### DOCUMENT PASSAGE

It has been over four years since we began investing based on the advice we received in this thread: viewtopic.php?t=330730.

We have revisited that thread many times and originally planned to post an update at the five-year mark. However, after updating our net worth and expense spreadsheets for the past year, we realized that we had achieved financial independence based on the 4% rule (a pleasant surprise since we were not thinking about it). Although I am still a mid-career academic (we are a single-income household) and do not anticipate retiring anytime soon, this milestone seemed like a good time to check in with this community to see if our portfolio could use any fine-tuning.

Emergency funds: Yes. Stable job (tenured college professor).

Debt: No debt.

Tax Filing Status: Married Filing Jointly.

Tax Rate: 24% Federal, 5.75% State.

State of Residence: VA.

Ages: 39/38.

Current asset allocation: 90% stocks / 10% bonds.
Current international allocation: 40% of stocks.

Current portfolio: $1.6M (includes savings for the downpayment of a house)
Current annual expenses: A little over 60K (not including taxes).

Taxable: 700K (VTSAX, VTIAX)
Roth IRAs (both his and her): 100K (VTSAX)
Tax-deferred investments in 403(b), 457(b), and 401(a): 500K (FXAIX, FTIHX, FXNAX)
I-bonds: 110K
Cash: 20K in BofA

Set aside for future house downpayment: 100K (Vanguard Treasury Money Market Fund)

529: 80K (VA invest529 plan)
Asset allocation: US Stocks 48%, International Stocks 32%, US Bonds 20%
Our DD is in elementary school.
We plan to have one more child.

######
### MATERIAL PROVIDED

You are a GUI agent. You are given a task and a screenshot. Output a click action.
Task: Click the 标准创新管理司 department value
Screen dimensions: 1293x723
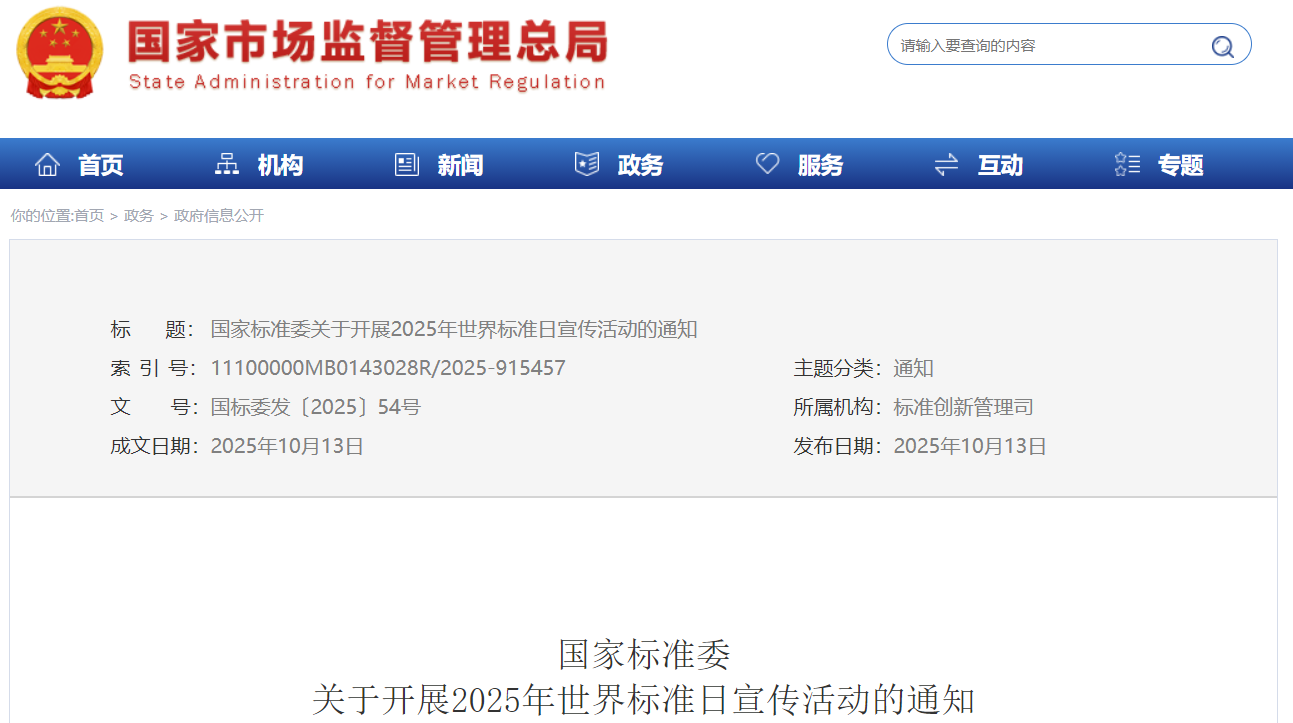pyautogui.click(x=963, y=407)
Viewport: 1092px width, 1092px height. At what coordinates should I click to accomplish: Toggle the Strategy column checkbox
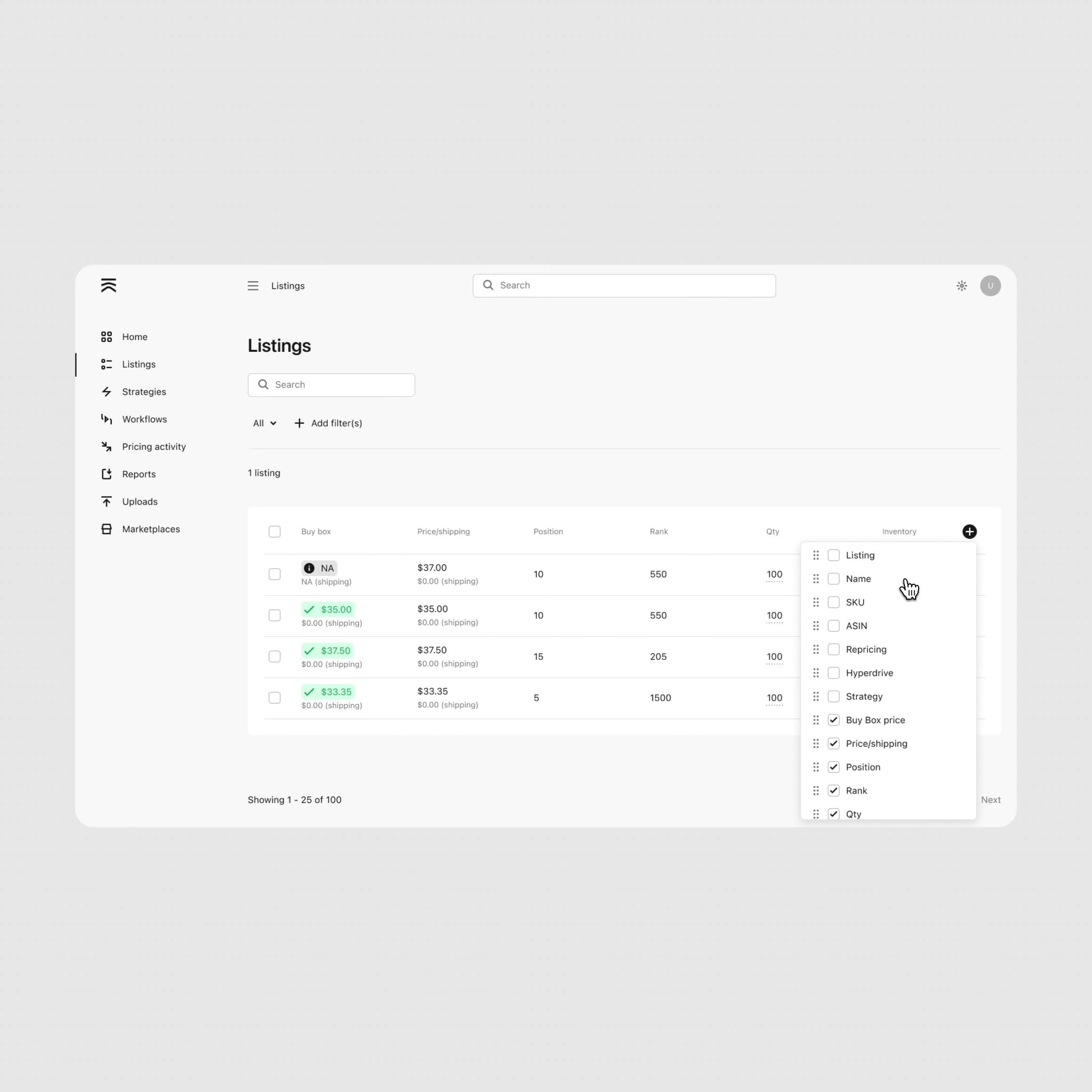click(834, 696)
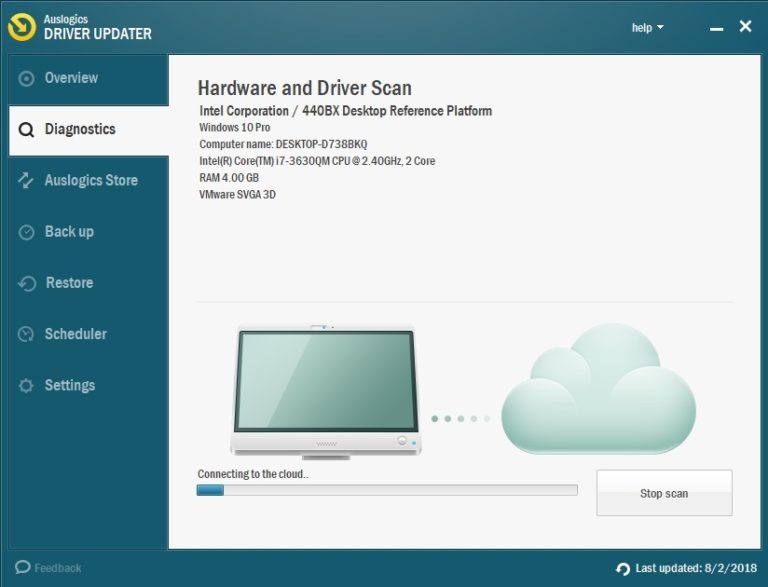Viewport: 768px width, 587px height.
Task: Switch to the Overview tab
Action: [71, 78]
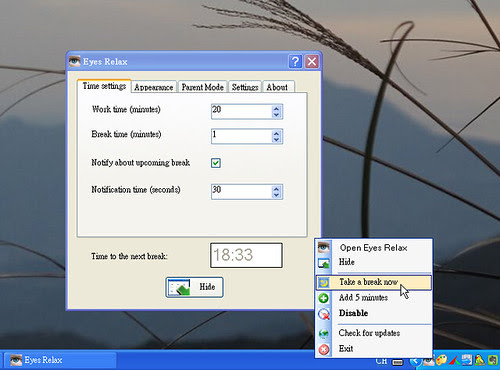Screen dimensions: 500x370
Task: Click the Hide button below the timer
Action: pos(194,287)
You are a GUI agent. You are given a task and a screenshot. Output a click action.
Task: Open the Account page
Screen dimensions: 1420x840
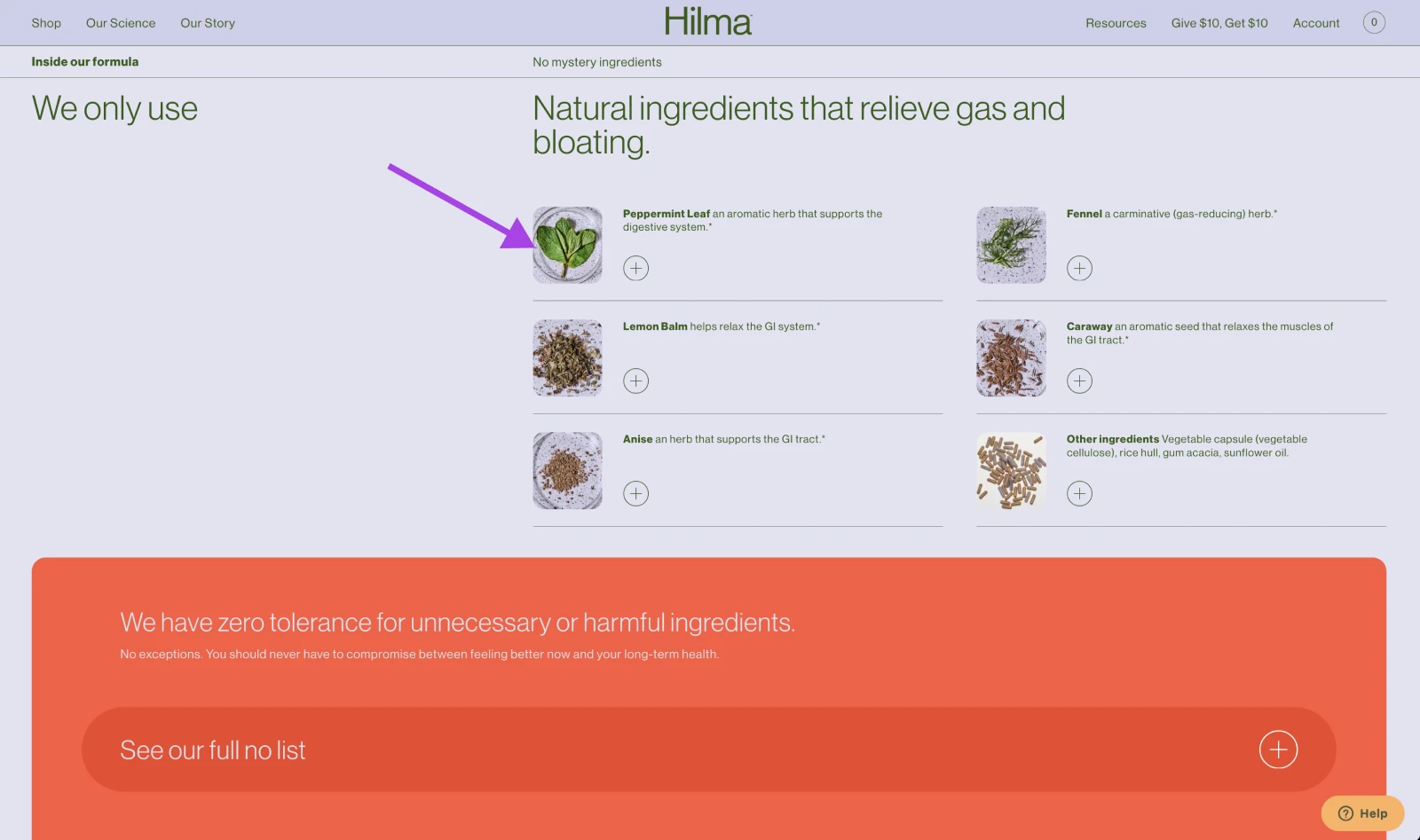(x=1315, y=23)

######

• _PROMPT A_
In the portfolio post, how much is set aside for a future house downpayment, and where is it held?
• _PROMPT B_
Reproduce the portfolio post word for word, starting at "Roth IRAs (both" and ending at "one more child.".

• _EXERCISE ANSWER A_
100K, held in the Vanguard Treasury Money Market Fund.

• _EXERCISE ANSWER B_
Roth IRAs (both his and her): 100K (VTSAX)
Tax-deferred investments in 403(b), 457(b), and 401(a): 500K (FXAIX, FTIHX, FXNAX)
I-bonds: 110K
Cash: 20K in BofA

Set aside for future house downpayment: 100K (Vanguard Treasury Money Market Fund)

529: 80K (VA invest529 plan)
Asset allocation: US Stocks 48%, International Stocks 32%, US Bonds 20%
Our DD is in elementary school.
We plan to have one more child.